INFORMATION SHOWN =
=-=-=-=-=
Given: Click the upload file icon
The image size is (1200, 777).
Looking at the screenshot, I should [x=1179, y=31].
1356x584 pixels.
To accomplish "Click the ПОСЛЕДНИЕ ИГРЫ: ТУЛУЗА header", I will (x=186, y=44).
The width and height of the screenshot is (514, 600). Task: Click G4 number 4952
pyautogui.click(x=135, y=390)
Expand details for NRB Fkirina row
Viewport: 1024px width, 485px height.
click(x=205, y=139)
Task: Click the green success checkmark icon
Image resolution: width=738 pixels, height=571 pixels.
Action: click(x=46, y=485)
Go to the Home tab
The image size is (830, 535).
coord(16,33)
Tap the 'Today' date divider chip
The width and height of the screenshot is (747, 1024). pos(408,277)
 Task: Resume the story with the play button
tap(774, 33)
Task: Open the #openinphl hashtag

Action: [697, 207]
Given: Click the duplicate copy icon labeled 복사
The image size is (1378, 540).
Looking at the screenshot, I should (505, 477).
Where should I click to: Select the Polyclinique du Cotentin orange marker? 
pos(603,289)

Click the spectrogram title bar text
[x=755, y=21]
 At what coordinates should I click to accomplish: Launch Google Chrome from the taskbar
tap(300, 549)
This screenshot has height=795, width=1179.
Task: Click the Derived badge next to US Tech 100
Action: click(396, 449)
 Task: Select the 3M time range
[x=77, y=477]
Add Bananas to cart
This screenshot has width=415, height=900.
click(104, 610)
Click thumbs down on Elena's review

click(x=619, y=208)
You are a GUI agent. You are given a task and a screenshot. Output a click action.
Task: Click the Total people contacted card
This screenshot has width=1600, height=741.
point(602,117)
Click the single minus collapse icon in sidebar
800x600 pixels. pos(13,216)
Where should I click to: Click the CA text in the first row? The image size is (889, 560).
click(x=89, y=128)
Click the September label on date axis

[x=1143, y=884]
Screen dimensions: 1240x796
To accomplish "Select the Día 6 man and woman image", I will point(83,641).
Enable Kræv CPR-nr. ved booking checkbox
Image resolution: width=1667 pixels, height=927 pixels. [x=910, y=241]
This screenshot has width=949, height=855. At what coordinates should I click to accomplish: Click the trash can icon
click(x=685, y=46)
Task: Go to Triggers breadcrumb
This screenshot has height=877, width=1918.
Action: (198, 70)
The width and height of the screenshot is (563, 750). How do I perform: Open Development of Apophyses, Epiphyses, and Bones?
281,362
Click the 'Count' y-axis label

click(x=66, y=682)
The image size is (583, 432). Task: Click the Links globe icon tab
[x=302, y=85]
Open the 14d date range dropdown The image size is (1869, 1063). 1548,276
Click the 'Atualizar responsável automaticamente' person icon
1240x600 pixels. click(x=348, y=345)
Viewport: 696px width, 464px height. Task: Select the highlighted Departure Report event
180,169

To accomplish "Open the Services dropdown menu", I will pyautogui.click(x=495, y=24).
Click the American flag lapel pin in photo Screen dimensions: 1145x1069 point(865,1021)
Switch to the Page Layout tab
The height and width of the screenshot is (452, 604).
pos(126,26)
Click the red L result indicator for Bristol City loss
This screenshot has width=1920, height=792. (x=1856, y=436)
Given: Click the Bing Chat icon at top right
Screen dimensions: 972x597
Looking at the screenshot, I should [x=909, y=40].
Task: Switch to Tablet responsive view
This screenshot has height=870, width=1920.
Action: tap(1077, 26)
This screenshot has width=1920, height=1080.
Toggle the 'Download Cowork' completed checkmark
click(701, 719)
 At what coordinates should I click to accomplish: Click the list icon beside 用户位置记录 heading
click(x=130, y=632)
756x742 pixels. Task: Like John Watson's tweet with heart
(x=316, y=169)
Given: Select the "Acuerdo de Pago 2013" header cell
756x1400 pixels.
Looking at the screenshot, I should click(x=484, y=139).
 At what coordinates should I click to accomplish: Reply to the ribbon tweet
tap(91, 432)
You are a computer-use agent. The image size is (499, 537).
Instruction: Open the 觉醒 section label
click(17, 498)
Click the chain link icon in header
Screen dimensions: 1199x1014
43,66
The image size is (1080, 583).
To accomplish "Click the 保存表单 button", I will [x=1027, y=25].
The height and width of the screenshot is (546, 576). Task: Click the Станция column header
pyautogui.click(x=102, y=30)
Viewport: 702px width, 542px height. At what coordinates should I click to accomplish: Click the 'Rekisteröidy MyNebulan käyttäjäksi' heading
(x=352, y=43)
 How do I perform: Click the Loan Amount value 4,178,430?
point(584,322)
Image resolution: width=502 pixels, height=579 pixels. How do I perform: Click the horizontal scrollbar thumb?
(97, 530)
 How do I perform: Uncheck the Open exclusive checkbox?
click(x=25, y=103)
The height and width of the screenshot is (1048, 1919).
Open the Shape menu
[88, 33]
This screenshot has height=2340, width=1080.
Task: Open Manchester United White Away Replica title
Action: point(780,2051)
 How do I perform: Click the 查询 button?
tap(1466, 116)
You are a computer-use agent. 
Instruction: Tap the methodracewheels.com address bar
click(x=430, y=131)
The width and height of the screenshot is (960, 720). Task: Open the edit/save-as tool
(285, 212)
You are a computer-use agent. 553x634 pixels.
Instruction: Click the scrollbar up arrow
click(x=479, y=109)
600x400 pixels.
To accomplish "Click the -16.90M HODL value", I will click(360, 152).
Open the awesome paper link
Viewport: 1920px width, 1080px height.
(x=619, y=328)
=-=-=-=-=
WORK INSTRUCTION = The line above containing "Toggle the 'Download", the line containing "You are a computer-use agent. 553x634 pixels.", and every line between them are to be transcribed exactly; no other line is wanted.

OUTPUT FOR THIS TASK =
Toggle the 'Download Cowork' completed checkmark
click(701, 719)
 At what coordinates should I click to accomplish: Click the list icon beside 用户位置记录 heading
click(x=130, y=632)
756x742 pixels. Task: Like John Watson's tweet with heart
(x=316, y=169)
Given: Select the "Acuerdo de Pago 2013" header cell
756x1400 pixels.
Looking at the screenshot, I should click(x=484, y=139).
 At what coordinates should I click to accomplish: Reply to the ribbon tweet
tap(91, 432)
You are a computer-use agent. The image size is (499, 537).
Instruction: Open the 觉醒 section label
click(17, 498)
Click the chain link icon in header
Screen dimensions: 1199x1014
43,66
The image size is (1080, 583).
To accomplish "Click the 保存表单 button", I will [x=1027, y=25].
The height and width of the screenshot is (546, 576). Task: Click the Станция column header
pyautogui.click(x=102, y=30)
Viewport: 702px width, 542px height. At what coordinates should I click to accomplish: Click the 'Rekisteröidy MyNebulan käyttäjäksi' heading
(x=352, y=43)
 How do I perform: Click the Loan Amount value 4,178,430?
point(584,322)
Image resolution: width=502 pixels, height=579 pixels. How do I perform: Click the horizontal scrollbar thumb?
(97, 530)
 How do I perform: Uncheck the Open exclusive checkbox?
click(x=25, y=103)
The height and width of the screenshot is (1048, 1919).
Open the Shape menu
[88, 33]
This screenshot has height=2340, width=1080.
Task: Open Manchester United White Away Replica title
Action: point(780,2051)
 How do I perform: Click the 查询 button?
tap(1466, 116)
You are a computer-use agent. 
Instruction: Tap the methodracewheels.com address bar
click(x=430, y=131)
The width and height of the screenshot is (960, 720). Task: Open the edit/save-as tool
(285, 212)
You are a computer-use agent. 553x634 pixels.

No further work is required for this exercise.